Contract ABI defines function names and argument data types. It is used to encode contract calls for the EVM and to read data out of transactions. There is a precise specification of how to encode and decode Contract ABI. I will use the below function to describe the example of encoding.

function withdraw(uint withdraw_amount) public {}

First, the “withdraw” function will be encoded with keccak256, and the first 4 bytes will be used as a selector. The selector is a mark to identify which function to call.

// Encode function with keccak256.
> web3.utils.sha3(“withdraw(uint256)”)
0x2e1a7d4d13322e7b96f9a57413e1525c250fb7a9021cf91d1540d5b69f16a49f

// Extract first 4 bytes.
0x2c1a7d4d

Next, the argument will be encoded in hex decimal and appended to the encoded “withdraw” function with 32 bytes of padding.

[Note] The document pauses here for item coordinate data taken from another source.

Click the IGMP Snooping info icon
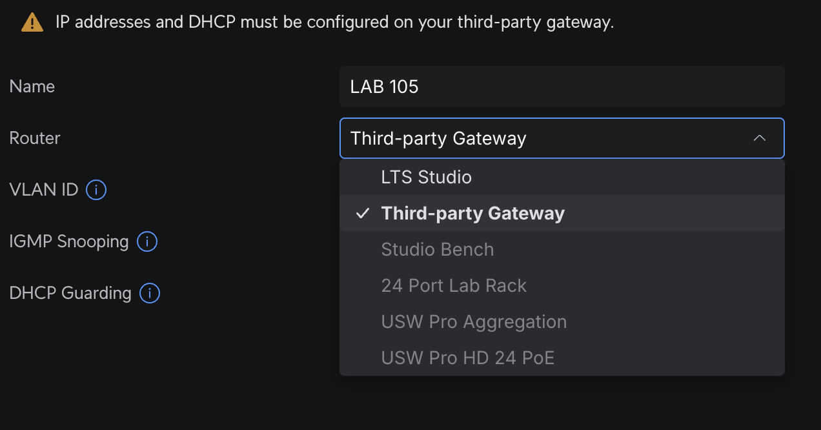This screenshot has height=430, width=821. (147, 241)
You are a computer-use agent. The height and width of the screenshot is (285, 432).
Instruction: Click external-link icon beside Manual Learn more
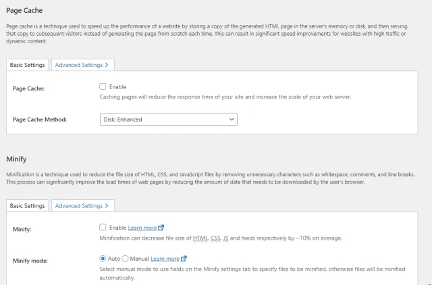pos(184,258)
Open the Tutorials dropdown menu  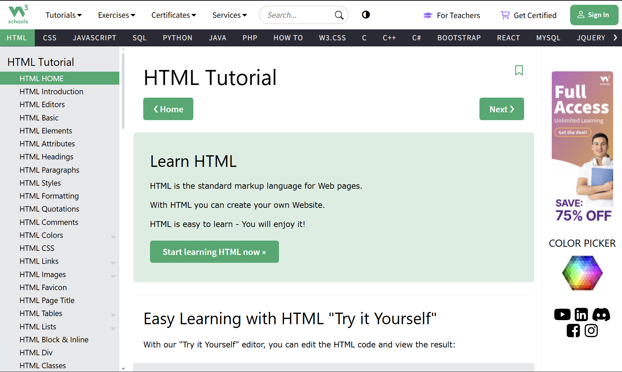tap(63, 15)
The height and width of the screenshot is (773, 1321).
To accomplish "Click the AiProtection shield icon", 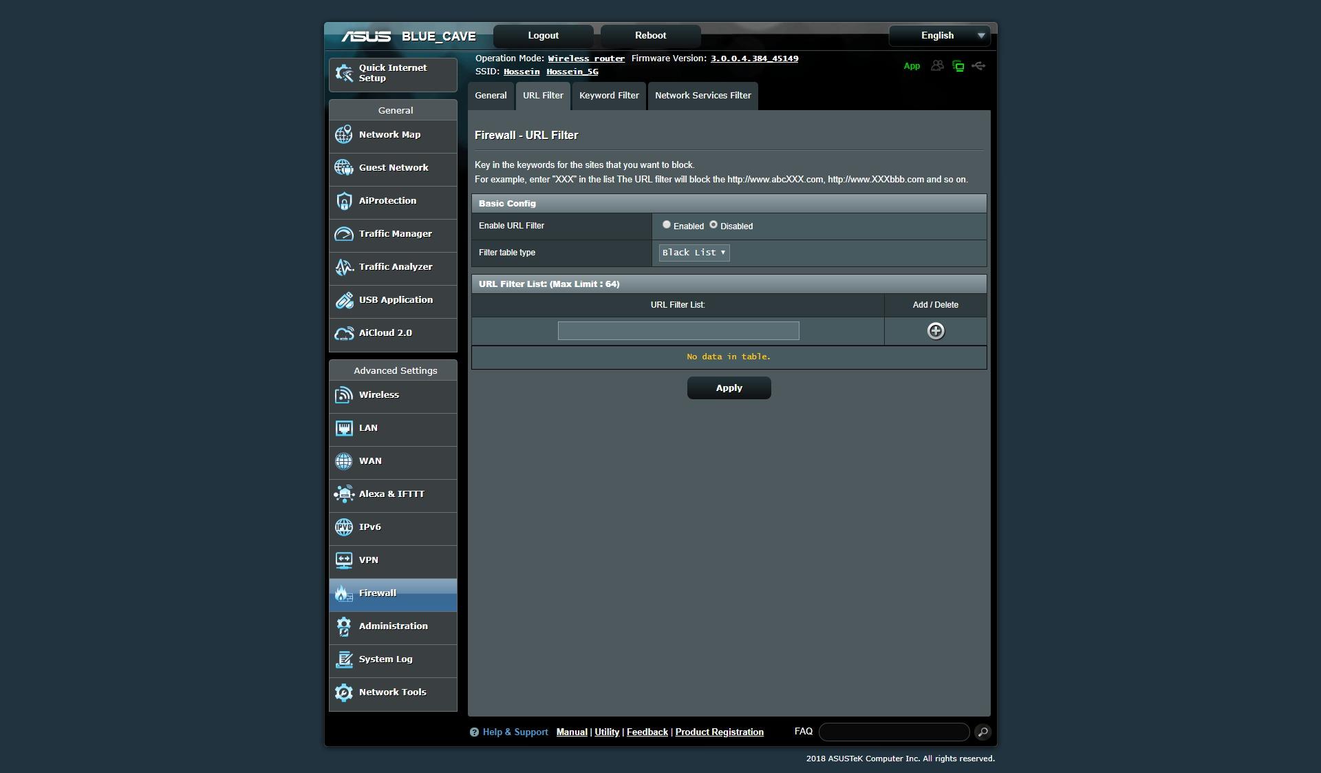I will tap(343, 201).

// Convert from ETH to Wei.
> withdraw_amount = web3.utils.toWei(“0.01", “ether”);
10000000000000000

// Convert Wei with hexdecimal.
> withdraw_amount_hex = web3.toHex(withdraw_mount);
0x2386f26fc10000

// Left padding.
> withdraw_amount_padleft = web3.utils.leftPad(withdraw_amount_hex, 32);
0x0000000000000000002386f26fc10000

// Append to selector(encoded function).
“0x2c1a7d4d” + withdraw_amount_padleft

// Final encoded ABI.
0x2c1a7d4d0x0000000000000000002386f26fc10000

The data invokes the withdraw function and requests 0.01 as the argument. If you want details about ABI encoding/decoding specifications, please refer to Contract ABI Specification.

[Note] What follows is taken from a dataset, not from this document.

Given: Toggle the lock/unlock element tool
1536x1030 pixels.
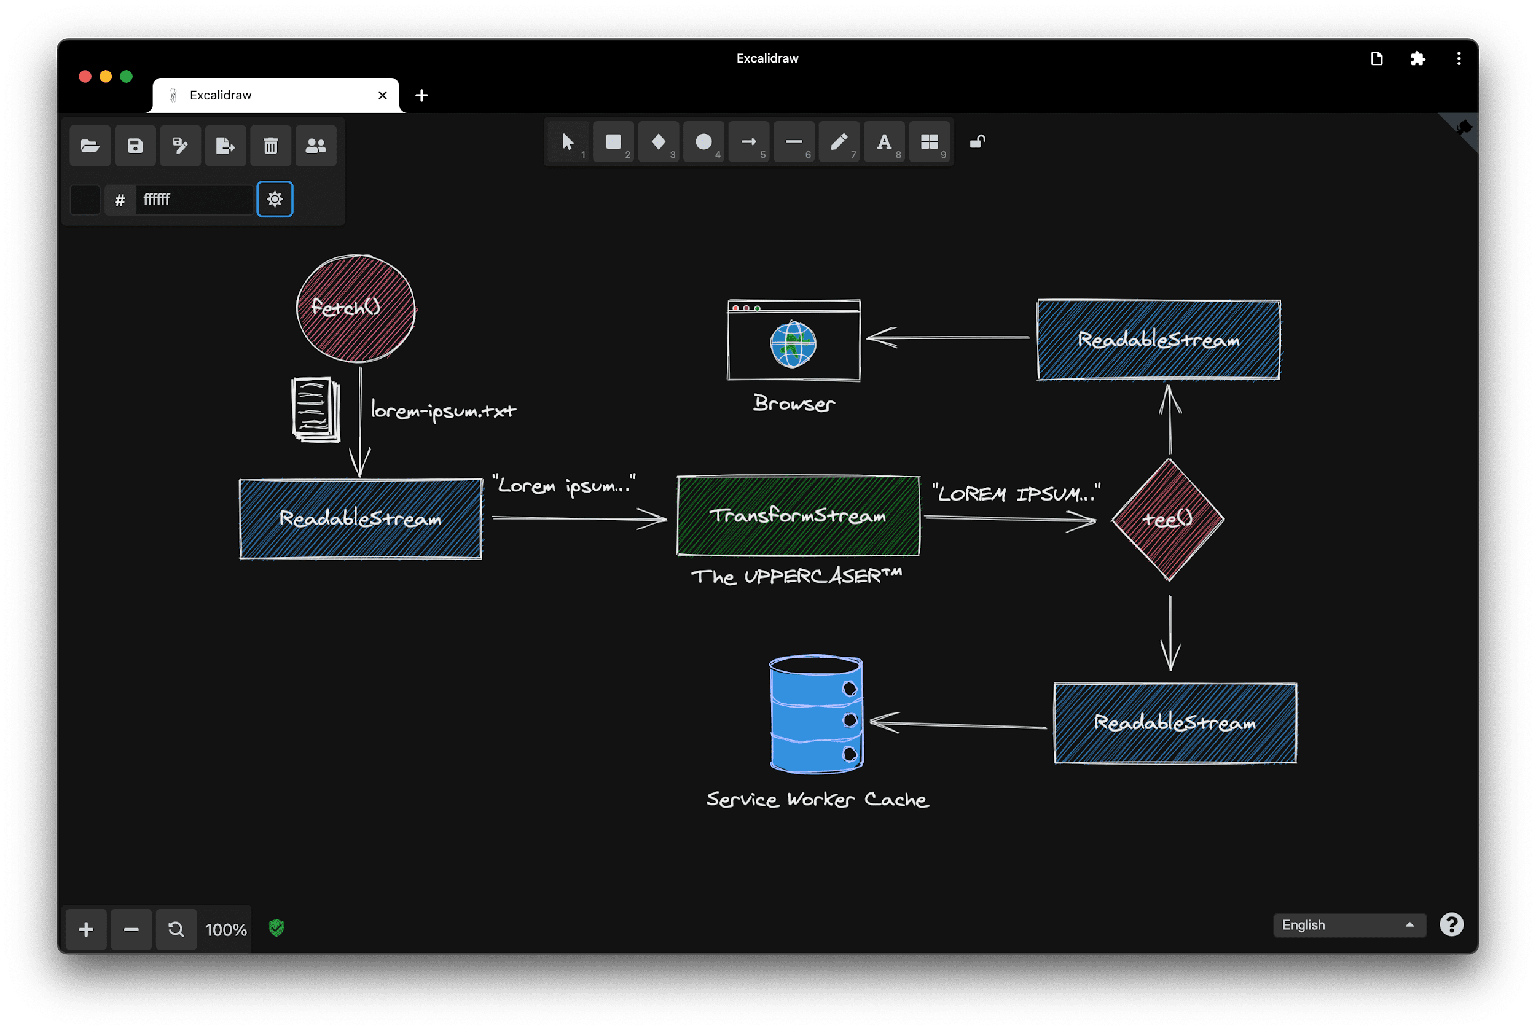Looking at the screenshot, I should (978, 140).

When interacting with the contract, you can use web3.js like the one below. First, contract with Contract ABI, and next, create an instance with the EVM bytecode. This code is generated by Solidity REMIX when compiling is successful.

Commands with “sold.”

Let’s generate Contract ABI and EVM bytecode with the’solc’ command. Solc command is one of the most popularly used compilers. Let’s install it with an npm package manager.

Install

$ npm install -g solc

We will use this sample source code. The filename is SampleToken.sol.

Output EVM Bytecode

$ solc --bin SampleToken.sol
> ======= SampleContract.sol:SampleContract =======
Binary:
6080604052348015600f57600080fd5b5060878061001e6000396000f3fe6080604052348015600f57600080fd5b506004361060285760003560e01c8063037a417c14602d575b600080fd5b60336049565b6040518082815260200191505060405180910390f35b6000600190509056fea265627a7a7230582050d33093e20eb388eec760ca84ba30ec42dadbdeb8edf5cd8b261e89b8d4279264736f6c634300050a0032

Output Contract ABI

$ sold —abi SampleToken.sol
> ======= SampleContract.sol:SampleContract =======
Contract JSON ABI 
[{"constant":true,"inputs":[],"name":"testFunc","outputs":[{"name":"","type":"int256"}],"payable":false,"stateMutability":"pure","type":"function"}]

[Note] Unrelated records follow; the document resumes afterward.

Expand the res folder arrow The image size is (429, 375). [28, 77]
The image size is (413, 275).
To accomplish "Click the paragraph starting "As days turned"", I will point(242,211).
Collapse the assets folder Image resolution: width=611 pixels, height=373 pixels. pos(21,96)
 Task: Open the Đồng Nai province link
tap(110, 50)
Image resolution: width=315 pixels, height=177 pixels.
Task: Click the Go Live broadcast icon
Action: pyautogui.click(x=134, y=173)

If you want to output to a specific directory, you can set it with the “-o” option. (you cannot set the output file name).

$ mkdir build
$ solc --abi -o build SampleToken.sol

When you re-compile, set the “ — overwrite” option.

$ solc --abi -o build —overwrite SampleToken.sol

Get Help

$ solc --help

Conclusion

The article explained Contract ABI and EMV Bytecode. EVM Bytecode is a compiled source code from the high-level programming language, and Contract ABI is an interface to interact with the EVM bytecode. Both can be compiled with the’ sold’ command line, mainly used in Ethereum development. I hope the article helps you understand Contract ABI and the EVM bytecode practically. If you have any questions or comments, they are always welcome. Thank you.